【災害時でも市民に安心・安全な街を目指して】新潟県長岡市が新潟県弁護士会と災害時における法律 相談業務に関する協定を締結
長岡市は1月31日、新潟県弁護士会と災害時における連携協定に関する協定をアオーレ長岡で締結した。
災害時における法律相談業務に関しては、2018年に日本弁護士連合会と全国市長会が「災害時における連携協力協定」を締結している。これを踏まえて、県弁護士会でも、2021年に新潟県市長会と災害時における連携協定に関する協定を締結している。それにより、災害発生時に弁護士の派遣等が必要な市がある場合、市長会が弁護士会に派遣要請を行い。弁護士会は要請のあった市に対して弁護士を被災現場に派遣し、早急に法律相談活動を行うことができるようになった。
一方で、実際に災害が発生し、市民が法律相談を利用する際には、一度各自治体から県市長会を通して県弁護士連に要請をするため、手続きに多大な時間と労力を要した。今回の締結により、災害時にも、法律相談が必要な市民に対して、長岡市から直接、県弁護士連に法律相談業務を依頼することができるようになり、災害発生後に迅速に相談を受ける体制が整った。
また、長岡市ではこれまで、災害時以外でも、県弁護士会が受諾する形で毎週1回、無料弁護士相談を行っている。今回の協定締結により、従来の法律相談とは別に、災害が発生した際の様々な課題を、必要な市民がスムーズに受けられることになる。これにより、長岡市民の人的・物的被害や被災したことによる法律面での不安が軽減し、災害時における市民の安心・安全が守られ、早期の復旧・復興に力を注ぐことができるようになる。

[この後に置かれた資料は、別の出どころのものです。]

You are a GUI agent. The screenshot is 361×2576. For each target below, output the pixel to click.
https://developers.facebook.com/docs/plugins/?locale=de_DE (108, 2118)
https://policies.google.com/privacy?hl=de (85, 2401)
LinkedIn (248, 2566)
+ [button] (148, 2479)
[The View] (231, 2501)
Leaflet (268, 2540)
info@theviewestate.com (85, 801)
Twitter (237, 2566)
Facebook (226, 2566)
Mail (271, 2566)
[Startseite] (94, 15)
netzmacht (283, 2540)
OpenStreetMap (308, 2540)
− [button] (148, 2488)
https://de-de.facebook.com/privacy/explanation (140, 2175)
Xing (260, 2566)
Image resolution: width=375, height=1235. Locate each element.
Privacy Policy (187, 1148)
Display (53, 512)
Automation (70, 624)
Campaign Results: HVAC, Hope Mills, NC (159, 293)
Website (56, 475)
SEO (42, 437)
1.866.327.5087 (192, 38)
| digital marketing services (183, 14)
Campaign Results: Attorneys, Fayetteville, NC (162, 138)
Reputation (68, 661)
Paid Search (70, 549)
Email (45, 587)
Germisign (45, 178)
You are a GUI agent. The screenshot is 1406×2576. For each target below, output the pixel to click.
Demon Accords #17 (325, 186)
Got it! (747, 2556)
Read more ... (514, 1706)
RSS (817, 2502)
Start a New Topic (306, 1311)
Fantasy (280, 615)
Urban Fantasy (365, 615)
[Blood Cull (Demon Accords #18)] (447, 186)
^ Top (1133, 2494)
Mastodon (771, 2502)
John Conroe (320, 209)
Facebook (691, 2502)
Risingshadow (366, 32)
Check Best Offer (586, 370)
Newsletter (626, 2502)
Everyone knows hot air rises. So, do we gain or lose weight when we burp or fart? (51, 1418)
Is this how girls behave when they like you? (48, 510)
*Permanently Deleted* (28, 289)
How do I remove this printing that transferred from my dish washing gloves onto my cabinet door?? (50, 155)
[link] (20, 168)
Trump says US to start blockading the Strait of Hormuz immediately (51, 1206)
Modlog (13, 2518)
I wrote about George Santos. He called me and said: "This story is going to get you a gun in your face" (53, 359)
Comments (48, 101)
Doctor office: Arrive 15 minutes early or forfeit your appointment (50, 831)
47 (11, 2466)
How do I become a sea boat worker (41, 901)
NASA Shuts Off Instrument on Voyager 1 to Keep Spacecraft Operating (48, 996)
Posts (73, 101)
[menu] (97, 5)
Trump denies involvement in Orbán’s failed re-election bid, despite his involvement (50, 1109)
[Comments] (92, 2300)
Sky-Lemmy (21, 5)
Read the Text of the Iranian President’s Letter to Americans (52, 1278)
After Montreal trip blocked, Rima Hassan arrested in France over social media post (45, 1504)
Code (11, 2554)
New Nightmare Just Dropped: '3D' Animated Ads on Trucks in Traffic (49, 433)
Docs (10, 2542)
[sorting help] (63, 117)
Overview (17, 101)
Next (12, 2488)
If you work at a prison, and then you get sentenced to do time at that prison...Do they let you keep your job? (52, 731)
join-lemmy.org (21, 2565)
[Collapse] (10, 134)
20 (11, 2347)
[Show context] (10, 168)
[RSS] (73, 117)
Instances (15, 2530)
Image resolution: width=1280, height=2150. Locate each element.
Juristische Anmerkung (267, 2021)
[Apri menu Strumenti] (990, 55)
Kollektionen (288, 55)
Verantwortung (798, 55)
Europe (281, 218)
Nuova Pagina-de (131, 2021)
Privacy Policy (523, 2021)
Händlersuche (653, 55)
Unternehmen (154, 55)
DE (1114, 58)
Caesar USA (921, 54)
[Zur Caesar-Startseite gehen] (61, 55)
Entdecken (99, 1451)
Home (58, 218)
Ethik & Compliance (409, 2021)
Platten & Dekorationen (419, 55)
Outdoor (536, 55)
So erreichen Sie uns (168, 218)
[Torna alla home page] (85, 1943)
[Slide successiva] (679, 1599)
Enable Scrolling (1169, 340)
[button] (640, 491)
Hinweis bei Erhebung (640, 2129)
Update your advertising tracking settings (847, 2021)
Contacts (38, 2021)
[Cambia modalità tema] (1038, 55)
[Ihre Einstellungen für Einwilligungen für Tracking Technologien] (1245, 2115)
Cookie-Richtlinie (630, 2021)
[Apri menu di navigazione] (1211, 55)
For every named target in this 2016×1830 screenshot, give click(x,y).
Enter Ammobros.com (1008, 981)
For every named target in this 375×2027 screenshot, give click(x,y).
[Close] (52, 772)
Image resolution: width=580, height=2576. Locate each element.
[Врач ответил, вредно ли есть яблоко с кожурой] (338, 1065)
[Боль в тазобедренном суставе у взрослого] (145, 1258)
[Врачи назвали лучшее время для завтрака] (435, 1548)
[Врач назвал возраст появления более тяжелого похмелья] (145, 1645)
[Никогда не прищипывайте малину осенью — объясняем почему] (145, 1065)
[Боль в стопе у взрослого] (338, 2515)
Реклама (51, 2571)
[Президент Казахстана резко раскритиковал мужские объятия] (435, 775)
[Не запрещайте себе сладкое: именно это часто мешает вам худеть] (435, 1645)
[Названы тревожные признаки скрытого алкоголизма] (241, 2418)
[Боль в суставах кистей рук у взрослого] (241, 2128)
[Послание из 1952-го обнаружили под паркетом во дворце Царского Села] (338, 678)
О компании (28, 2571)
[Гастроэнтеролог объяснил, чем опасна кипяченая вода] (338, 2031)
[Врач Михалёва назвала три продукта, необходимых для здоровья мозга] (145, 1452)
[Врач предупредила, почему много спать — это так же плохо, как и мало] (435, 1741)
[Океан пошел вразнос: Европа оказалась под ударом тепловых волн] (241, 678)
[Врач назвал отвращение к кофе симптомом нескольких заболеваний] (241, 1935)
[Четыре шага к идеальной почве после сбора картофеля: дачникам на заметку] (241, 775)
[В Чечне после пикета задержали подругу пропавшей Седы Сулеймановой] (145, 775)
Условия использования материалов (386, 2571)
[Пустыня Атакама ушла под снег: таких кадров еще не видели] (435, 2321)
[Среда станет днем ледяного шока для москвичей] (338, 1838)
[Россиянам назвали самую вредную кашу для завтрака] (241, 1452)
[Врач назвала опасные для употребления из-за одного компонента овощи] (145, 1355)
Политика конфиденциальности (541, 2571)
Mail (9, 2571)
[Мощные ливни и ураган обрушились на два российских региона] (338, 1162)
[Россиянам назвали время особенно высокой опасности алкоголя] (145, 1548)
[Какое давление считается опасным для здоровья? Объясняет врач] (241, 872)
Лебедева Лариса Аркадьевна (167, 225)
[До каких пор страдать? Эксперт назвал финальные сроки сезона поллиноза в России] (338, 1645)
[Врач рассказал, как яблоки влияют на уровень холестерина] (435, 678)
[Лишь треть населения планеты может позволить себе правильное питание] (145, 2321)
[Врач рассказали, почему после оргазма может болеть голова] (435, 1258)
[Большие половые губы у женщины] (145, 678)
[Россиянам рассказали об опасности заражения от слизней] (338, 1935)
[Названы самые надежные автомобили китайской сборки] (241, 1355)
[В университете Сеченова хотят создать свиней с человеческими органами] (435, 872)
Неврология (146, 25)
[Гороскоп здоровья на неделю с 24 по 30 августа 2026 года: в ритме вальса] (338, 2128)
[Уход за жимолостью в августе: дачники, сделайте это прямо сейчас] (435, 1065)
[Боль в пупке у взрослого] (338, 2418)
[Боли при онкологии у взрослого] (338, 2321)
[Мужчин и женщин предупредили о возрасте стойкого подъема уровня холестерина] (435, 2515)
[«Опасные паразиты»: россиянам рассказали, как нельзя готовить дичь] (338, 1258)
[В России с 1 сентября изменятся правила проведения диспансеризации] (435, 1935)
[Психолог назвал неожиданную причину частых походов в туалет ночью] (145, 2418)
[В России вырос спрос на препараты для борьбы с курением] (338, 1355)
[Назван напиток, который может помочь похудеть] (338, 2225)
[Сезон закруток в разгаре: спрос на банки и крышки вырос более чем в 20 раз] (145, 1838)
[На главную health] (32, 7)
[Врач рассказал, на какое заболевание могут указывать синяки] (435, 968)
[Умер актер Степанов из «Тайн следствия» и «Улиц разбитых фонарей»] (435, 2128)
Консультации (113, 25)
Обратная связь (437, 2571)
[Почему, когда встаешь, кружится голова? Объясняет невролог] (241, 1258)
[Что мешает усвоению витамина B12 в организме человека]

県弁護士会では、数年前より長岡市に対して連携協定の提案をしていたが、昨2023年末頃に話が具体的にまとまり、このタイミングでの締結となった。
磯田達伸長岡市長は「災害時はハードルを低くしてより多くの市民の皆さんに利用していただき、トラブルや長期間の係争に労力を費やすことなく行えるようにしたい」と話した。特に今年1月1日に発生した能登半島地震に関連して、詐欺等の事案が報告されていることについても触れ、「これからしっかり気をつけていかなければならない。市民の安全・安心なまちづくりを行っていきたい」とコメントした。
また、県弁護士会の福井泰雄会長は、災害直後の初動の重要性について指摘。「震災の発生とそれに関わる地域の混乱は、実際に発生してみないと程度がわからない」とした上で、「県弁護士連では、能登半島地震発生後の1月15日から緊急電話相談しているが、自信を持って対応できたとは言えなかった」とし、「今後<支え>となり、混乱に対応できる一助となれば」と、この度の連携提供に期待を寄せている。県弁護士連と自治体との同様な協定締結は、新潟県長岡市で11番目となる。県弁護士会関係者によれば、「今後、県内の他市町村でも同様の協定を結んでいくつもり」だという。